Asheville, North Carolina—a bucolic town in the Blue Ridge Mountains where both the popular 20th-century novelist Thomas Wolfe and the unpopular 21st-century blogger Katie Herzog were born—recently made headlines after almost a quarter of students at one private school came down with chicken pox because so few of the parents vaccinate their children. Don’t you just love it when your hometown is in the news?

According to the Asheville Citizen Times, a Waldorf School (surprise) is at the heart of the outbreak, which is the largest in North Carolina since a vaccine went on the market over 20 years ago. Of the Waldorf School’s 152 students, 36 have so far come down with the disease and a full 110 members of the student body are not vaccinated. The state Department of Health and Human Services tracks rates of unvaccinated children, and at that particular school, 19 of the 28 children enrolled in kindergarten during the 2017-’18 school year were exempted from at least one vaccination. With nearly 70 percent of students forgoing vaccinations at their parents’ request, that’s an even lower vaccination rate than on Vashon Island, where nearly a quarter of students didn’t get their shots in 2015.

Religious exemptions for vaccines aren’t new—some Jehovah’s Witnesses and members of other religious groups have been refusing to vaccinate their kids for decades—but exemptions for non-religious ideological reasons are increasing, particularly in places like Asheville, where the biggest social event of the week is the Friday evening drum circle in Pritchard Park. The parents of these unvaccinated children may be more likely to go to bottomless kombucha brunch than church on Sundays, but under North Carolina state law, all you have to do is claim vaccinations are against your religion and little Arlo and Ocean are free to attend both public and private schools shot-free. In Washington state, you don’t even have to pretend to be religious to get an exemption: You can opt your children out of vaccines for any personal reason, including because your reiki healer Indigo sent you an article from

Religious or not, many anti-vaxxers do have something in common with religious zealots: a distrust of established science. We often think of conservatives, not liberals, as being anti-science—just look at the White House, where the dude currently occupying the Oval Office thinks climate change is a hoax and the answer to California wildfires is to leaf-blow the forests—but the left has our blind spots too.
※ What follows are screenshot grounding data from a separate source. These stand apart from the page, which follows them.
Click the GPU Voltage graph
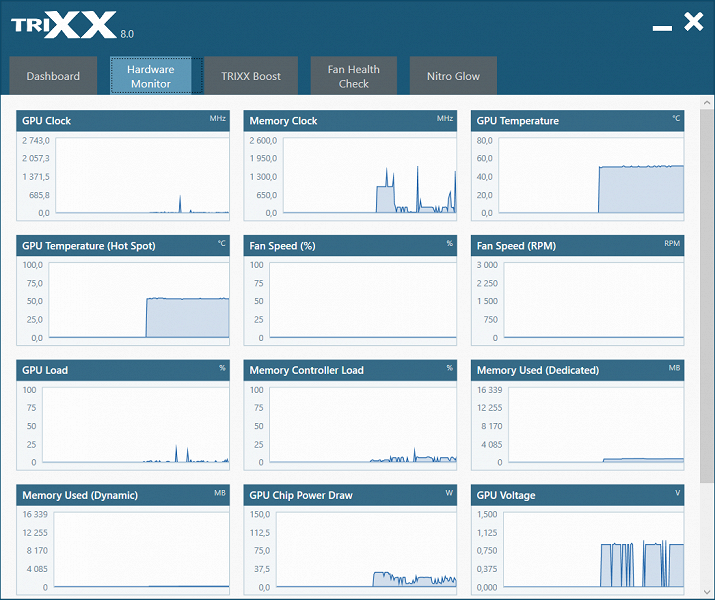This screenshot has height=600, width=715. pyautogui.click(x=577, y=540)

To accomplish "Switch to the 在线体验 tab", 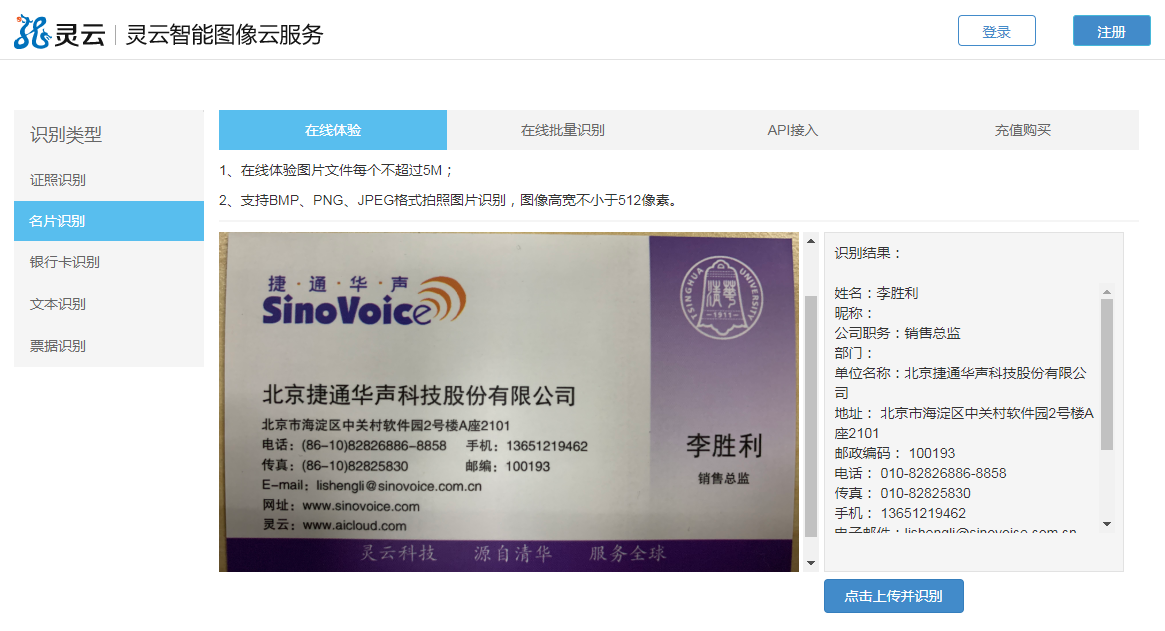I will pos(333,130).
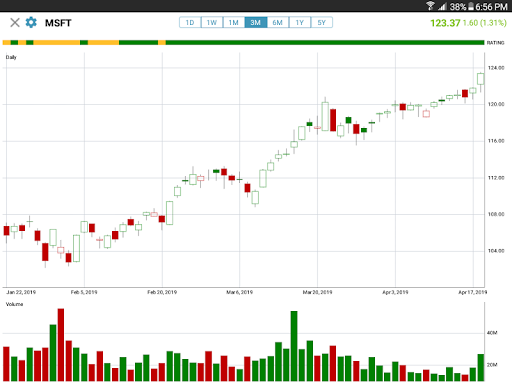This screenshot has width=512, height=384.
Task: Tap the tallest red volume bar
Action: click(61, 345)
Anti-vaxxers are certainly on the fringes of accepted belief, but plenty of people who believe in climate change and evolution and the Big Bang theory also believe that biological sex is a social construct and that GMOs are inherently harmful even though empirical evidence tells us they’re not (and, in some cases, can even do good). Fortunately, refusing to eat GMOs or acknowledge chromosomes won’t kill anyone. Refusing to vaccinate your child, however, certainly could.

Parents, if you like your kids, take note.